Dear HR

Posted by Orville Bennett on March 7, 2009
Read time: about 3 minutes

I was going through stuff on my old macbook pro drive and I found this cover letter I wrote some time last year (possibly this time last year). I believe I sent it out in a form very similar, if not identical to what you’ll see below. I don’t remember why, but I was quite serious and if I’m not mistaken, someone from Cornell did call me for a phone interview. Just goes to show boys and girls, honesty ain’t gonna kill yah (then again, no guarantees that it wont …).

If my memory serves me well, the phone interview seemed promising but they were unable to fly me out to NY, (and I was unable to pay for it) so that was the end of that. Or it could have been another position in NY entirely that I’m recalling. Ah well, good (unemployed) times, good times.

The cover letter is reproduced, for your viewing pleasure, in it’s entirety below.

Dear HR Department,
My name is Orville Bennett and this is my awesome cover letter for the RESEARCH TECHNICIAN II position. This is where, through the very scientific process of reading, you will be able to unerringly determine whether I am a proper candidate for employment at your auspicious institution. Permit me this little indulgence and allow me to begin, personal introduction notwithstanding, by making something explicit. I am seeking employment at a respectable institution and I happen to believe that yours fits the bill. If perchance I am mistaken, if research at Cornell in general, or the lab I am to join in particular is not exactly on the “up and up” do not hire me. I will keep you honest, and I will make you regret it.

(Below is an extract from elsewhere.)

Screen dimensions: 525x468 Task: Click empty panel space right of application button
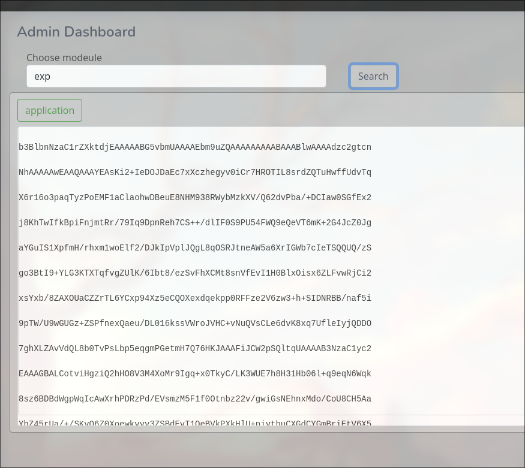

An odd beginning perhaps to a letter written with the intent of convincing someone to employ me. I’m not just looking for employment however, the atmosphere, the values, the intent of those I’ll work with is important to me as well. It behooves me to make this clear then otherwise I’ll be looking for another employer in short order. One could best describe my interests in science as purely academic. I enjoy learning how things work, but most of all I love being in a laboratory setting, using experiments to probe “how things work”. I’m also absolutely amazing in the laboratory.

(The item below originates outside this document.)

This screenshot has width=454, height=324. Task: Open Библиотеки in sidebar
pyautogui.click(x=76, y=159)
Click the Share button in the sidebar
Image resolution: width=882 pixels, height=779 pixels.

When it comes to doing experiments I’m efficient, careful, diligent (sometimes more than necessary), and an absolute marvel at troubleshoooting experiments. As stated in the resume I’m familiar with a host of molecular biology techniques and am computer savvy to boot. I also pick up new techniques rather quickly thanks to the multitude of free papers available at Pubmed. It is no coincidence that a fair smattering of the buzzwords you’d want present when looking for that excellent research technician can be found here. As inferred earlier however, I am prone to bouts of brutal honesty, even at the most inoppurtune times; like when writing a cover letter for a potential employer, or speaking to a supervisor about the progress of a project.

This is because it is not my intent to manipulate anyone into believing I vaguely approach the mythical perfection employers look for. Nor is it my intent to sugarcoat any character flaws which I have at the prospect of employment. It is my belief that this sets up unreasonable expectations on one part of the employer-employee relationship which will only lead to problems in the future.
What I am attempting is to give an accurate portrayal of myself so that you, the employer, will have a easier time deciding whether I’m the type of person you would want in your employ. The résume lists my qualifications, the references will attest to how well I do my job, so the cover letter should serve the purpose of helping you get to know me. Hopefully it answers the question “Am I the type of person you’re looking for?” If not, then at the very least it will have given you a refreshing departure from the typical milieu these letters tend to engender. And if you’re wondering if I really am as smart as my writing makes me seem, I’m not. I’m even smarter.

I’ll close by asserting that I look forward to working with you, but whether I do or not, best of luck in your research endeavours.

I can just hear the discussion after hitting this one on the inbox.
Hey! Come check this out.
Are you serious, someone actually sent this.
Yip, that one’s bat s**t crazy I tell you.
Yeaaah. Let me see the number on there; think we’ll do a callback.

p.s. Notice how I slipped smart ass in there? Yeah. I crazy.